2. Simultaneously, to create an international crisis and divert global attention from his regime’s fragility and hide this massacre, Khomeini issued a fatwa against Salman Rushdi, the author of “The Satanic Verses,” condemning him to death. Khomeini had never read the book but used it to spark a crisis.
3. After the Iran-Iraq war, many Iranian regime theorists concluded that to survive, the Iranian regime needed to turn to a form of power. They found this power in terrorism, and the atomic bomb, the production of which was then set at the top of the agenda. The Iranian regime has tied the atomic bomb to its survival and will never abandon it until it has succeeded.
4. Meanwhile, Khomeini unified his regime by dismissing his successor, Ayatollah Hossein-Ali Montazeri, who opposed the massacre, to withstand potential threats of overthrow.
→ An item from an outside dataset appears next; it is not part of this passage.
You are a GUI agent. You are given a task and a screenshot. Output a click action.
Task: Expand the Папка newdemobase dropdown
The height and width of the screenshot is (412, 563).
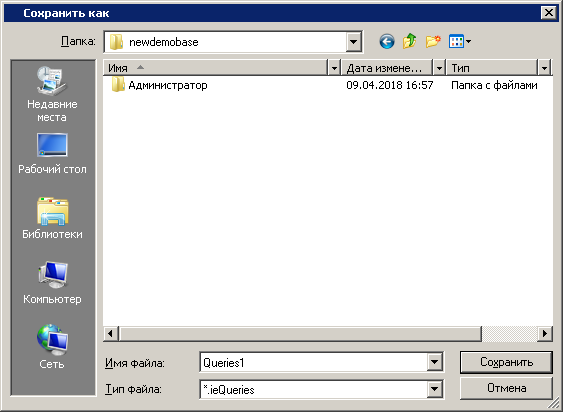click(x=354, y=42)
The current dictator Khamenei has followed this path with slight modifications according to current conditions:
1. Countless and unjust executions. In 2023 alone, 684 people were officially executed, representing a 30% increase from the previous year. Political executions and execution of women have significantly increased. This is a tactic the Iranian regime intends to use to prevent the next uprising, which will certainly be much more intense than the previous and will likely lead to their overthrow. The striking difference from thirty years ago, is that several thousand resistance units and activists across Iran are ready to turn any spark into a volcano.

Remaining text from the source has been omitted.